Whiteley

A visual journey through the mind of an Australian cultural icon

Whiteley Brett Whiteley is an Australian cultural icon. His brief, dazzling career was as combustible as it was stellar. Only now, 25 years after the artist's untimely death, is his impact on the international art landscape being understood. A visual journey into the private life and creative legacy of Australia’s most acclaimed artist, Whitely offers a deeply personal tour through the mind of a pioneering artistic visionary.


Festivals
LaurelAACTA Award – Best Editing in a Documentary
LaurelAPRA-AMCOS Screen Music Award for best Music in a Documentary
LaurelFilm Critics’ Circle of Australia Awards - Best Feature Documentary

Whiteley (2017) on IMDb

The Producers


Sue Clothier - Producer

Sue Clothier is recognised as one of Australia’s leading factual production executives and creative producers. In a career spanning more than two decades in the entertainment industry, Sue has produced or overseen the production of hundreds of hours of original broadcast programming.

Sue’s career highlights include the feature docu-drama directed by Gillian Armstrong, Unfolding Florence: The Many Lives of Florence Broadhurst; Australia’s only official selection at the 2006 Sundance Film Festival, the Logie-nominated drama-doc series Darwin's Brave New World, the Walkley-awarded Cronulla Riots: 10 Days That Shocked The Nation and the Emmy nominated Life On The Reef.


James Bogle - Writer/Director/Co-Producer

James Bogle has co-written and directed four feature films, Closed For Winter (2009), In The Winter Dark (1999), Mad Bomber In Love (1993) and Stones Of Death (1989) and is in development on his fifth, based on the award-winning novel 'Strange Objects' by Australian writer Gary Crew.

James served as a board member at Western Australia’s state film funding body, ScreenWest from 2001-4, and as an Executive Committee Member for the Western Australian Branch of the Australian Directors Guild from 2010-12. James also directs television commercials, teaches tertiary film studies and works as an industry consultant and script editor with a special interest in the development of young and indigenous filmmakers.


Victor Gentile - Writer

Since graduating from AFTRS in 1986, Victor Gentile has worked as a producer, writer and script developer on projects ranging from short films to documentaries, children’s drama, telemovies and feature films. As an independent producer and overseen some dozen television documentary projects including the ABC's Faces Of War series, Megan Simpson Huberman's War Of Distance, Centotaph by Chris Tuckfield, David Caesar’s Convictions, and The Golden Pig for SBS.

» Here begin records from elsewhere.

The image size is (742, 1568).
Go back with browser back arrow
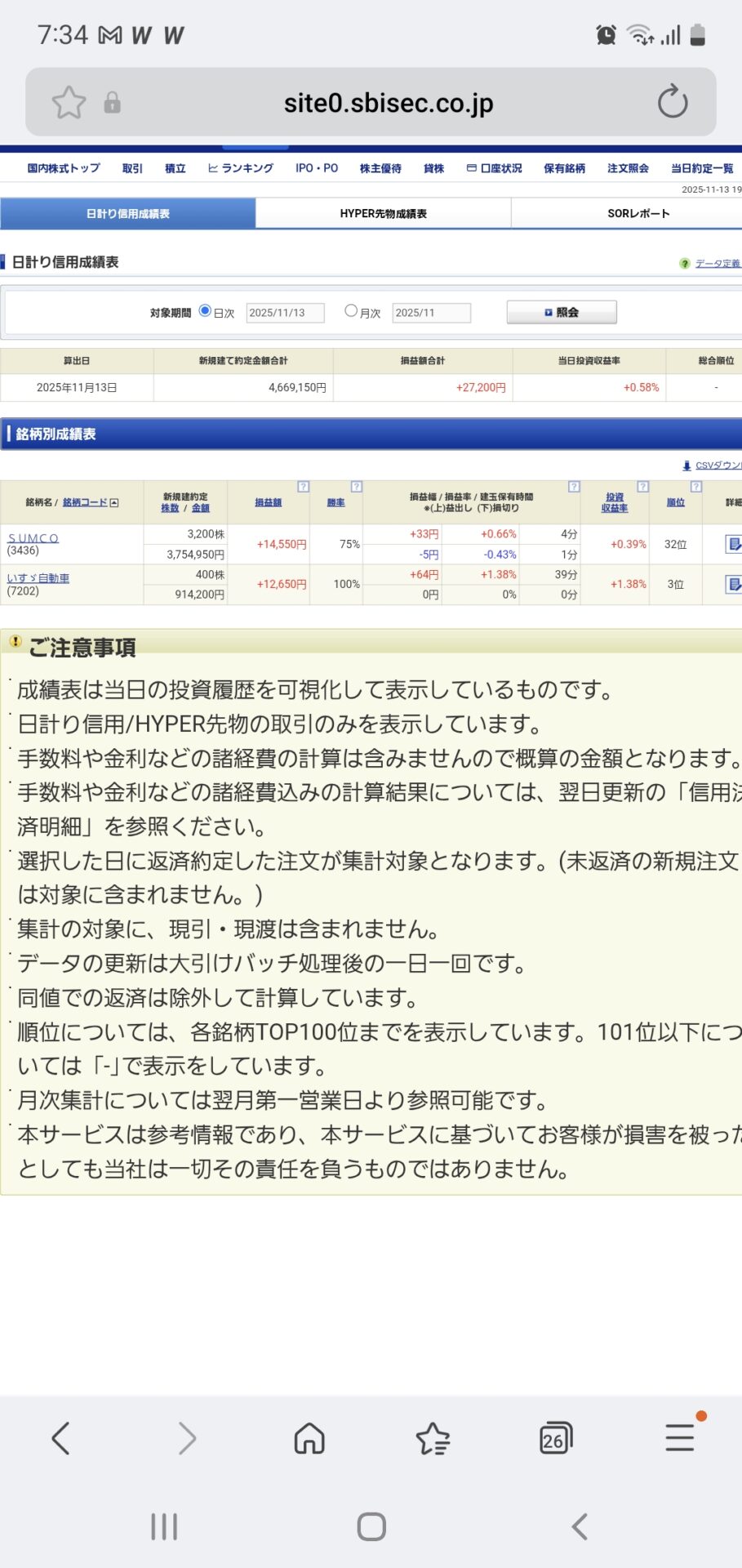pos(61,1438)
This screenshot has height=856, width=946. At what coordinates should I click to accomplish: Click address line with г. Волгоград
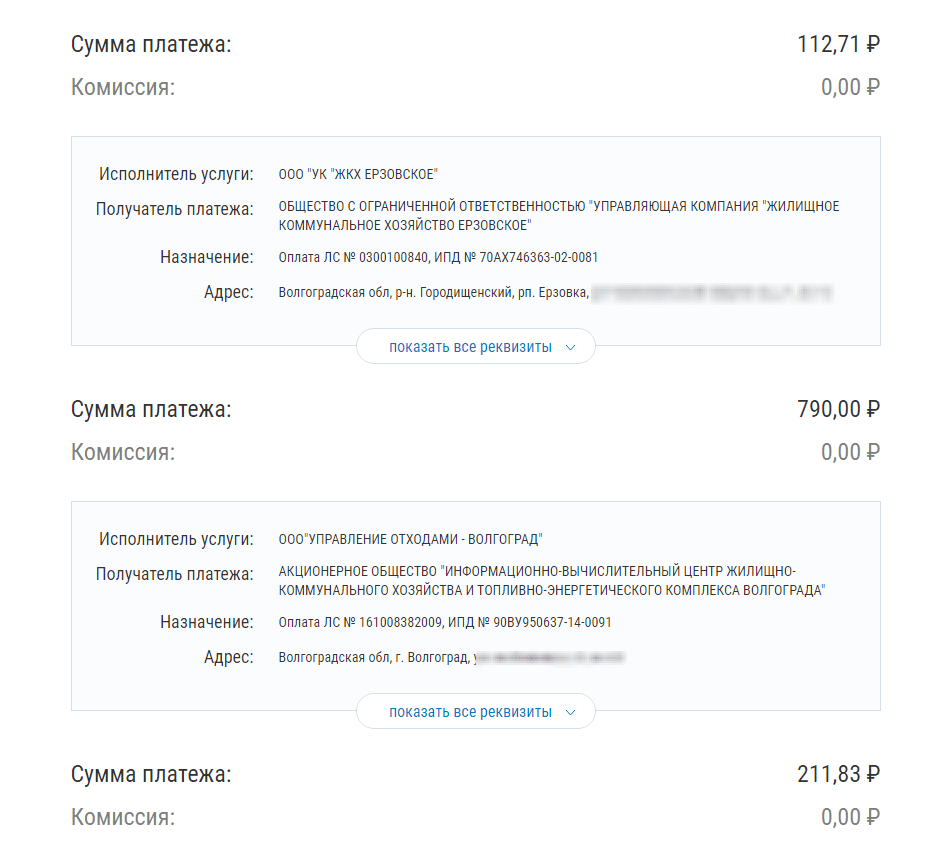coord(373,658)
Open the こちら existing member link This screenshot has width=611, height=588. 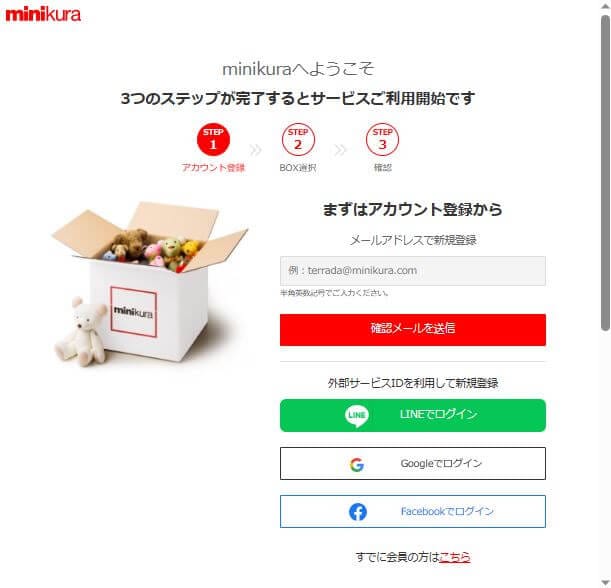pyautogui.click(x=455, y=557)
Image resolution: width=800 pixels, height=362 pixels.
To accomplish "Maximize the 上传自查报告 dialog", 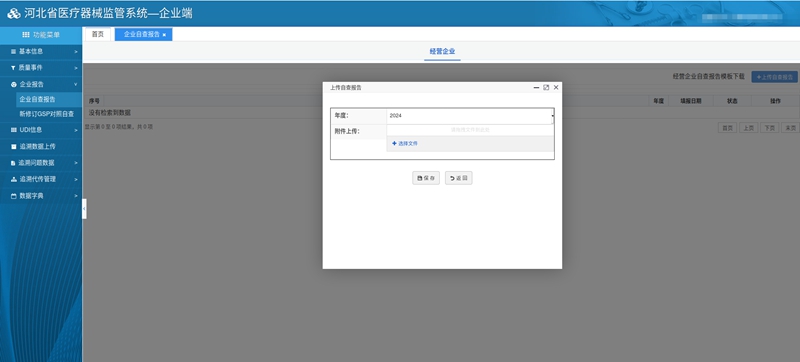I will point(546,88).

He was a founding director of the film production company, Oracle Pictures, and the sound post-production studio, Counterpoint Sound, and was Project Development Manager at Western Australia's screen funding and development agency, ScreenWest. In recent years, Victor has written on children’s TV series such as Streetsmartz, Parallax and Stormworld for Western Australian producer Paul Barron as well as for Electric Pictures developing, researching and writing various TV documentary projects from concept to production.

Making The Film


Every piece of the dialogue in the film is authentic – either captured on the archival footage our researchers discovered in all kinds of places, or recreated from notebooks and interviews by our actors who play Brett and Wendy with such perception. The private perspective is so important to this film: the moments of triumph, confusion, achievement and destruction; the intimacy of family moments, the note book entries about personal issues like fear, drugs, anger, rejection, paranoia.
Our archival footage spans over four decades. We’ve become so used to the images of a middle-aged Brett with his halo of red curls and creased face, that it is startling to see and hear the short-haired and intense 20 year old Brett, already on a fast track to art acclamation. Amongst the discoveries in the rushes tins from a 60 Minutes profile from the 1983 is a moving and intimate moment when Brett’s art hero, Lloyd Rees, speaks to him about technique. There is another unforgettable moment on film with the young Whiteley family, including baby daughter Arkie, lazing in the sun at Whale Beach after their return from London.